▸ **What to work on**
Please print the line that holds "Given: Switch to dark mode moon icon" and each line after it to the end of the data, word for word, without any pictures.
─── Exercise data ───
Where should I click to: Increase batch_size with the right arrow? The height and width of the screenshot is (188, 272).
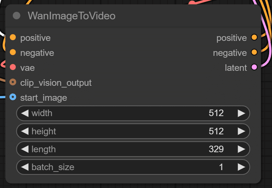click(241, 167)
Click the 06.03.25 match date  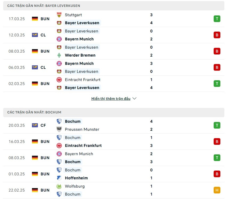click(17, 67)
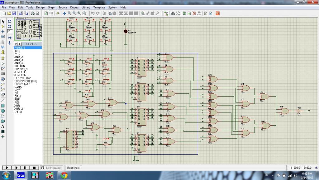
Task: Open the Debug menu
Action: tap(74, 7)
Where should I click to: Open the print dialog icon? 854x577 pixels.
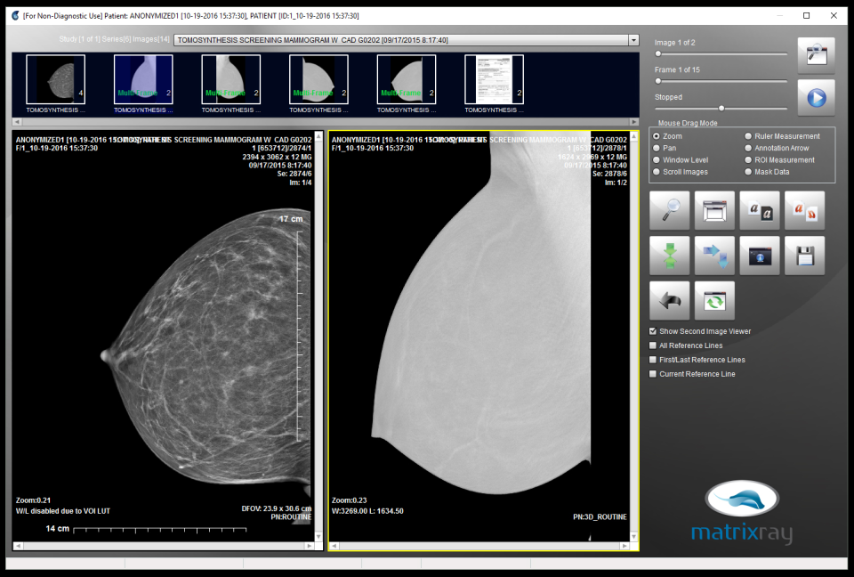pyautogui.click(x=713, y=210)
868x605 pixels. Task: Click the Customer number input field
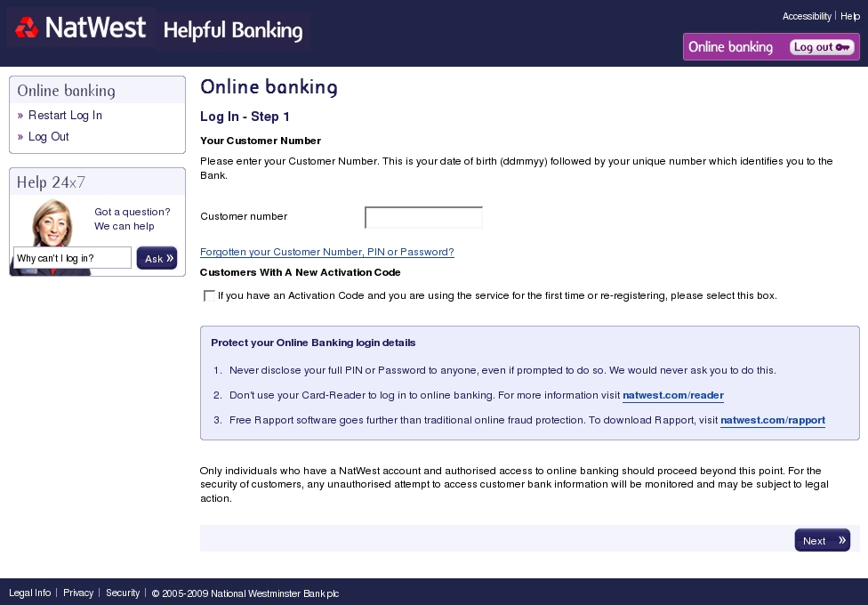(423, 217)
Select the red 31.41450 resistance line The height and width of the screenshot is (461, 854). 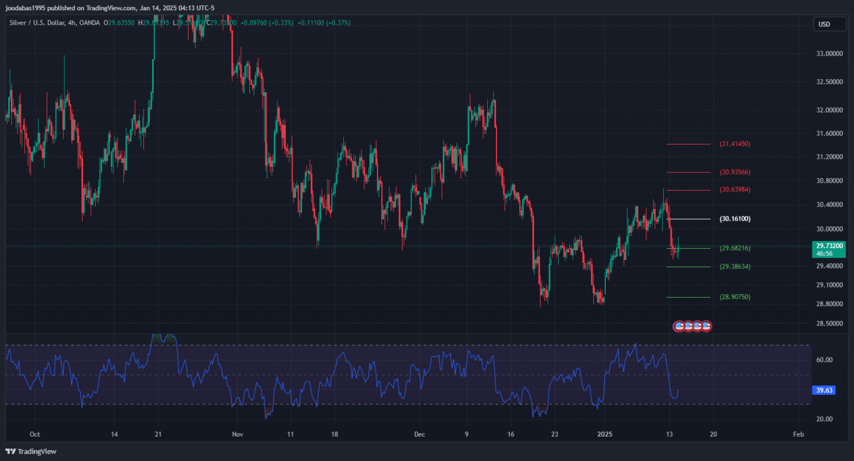point(688,144)
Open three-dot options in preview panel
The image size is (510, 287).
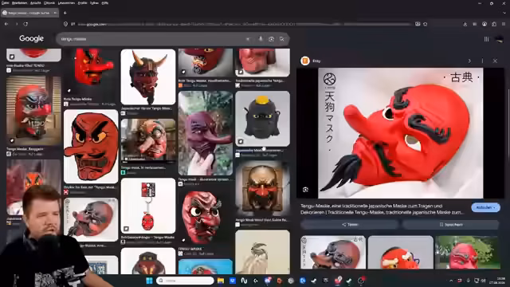pyautogui.click(x=482, y=61)
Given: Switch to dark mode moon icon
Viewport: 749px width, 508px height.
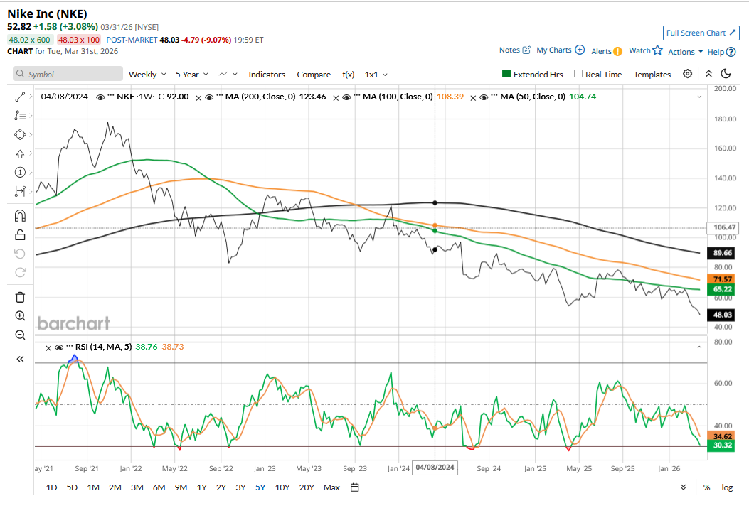Looking at the screenshot, I should pyautogui.click(x=726, y=74).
───
▸ **Solution to this exercise**
Given: Switch to dark mode moon icon
Viewport: 749px width, 508px height.
Looking at the screenshot, I should pyautogui.click(x=726, y=74).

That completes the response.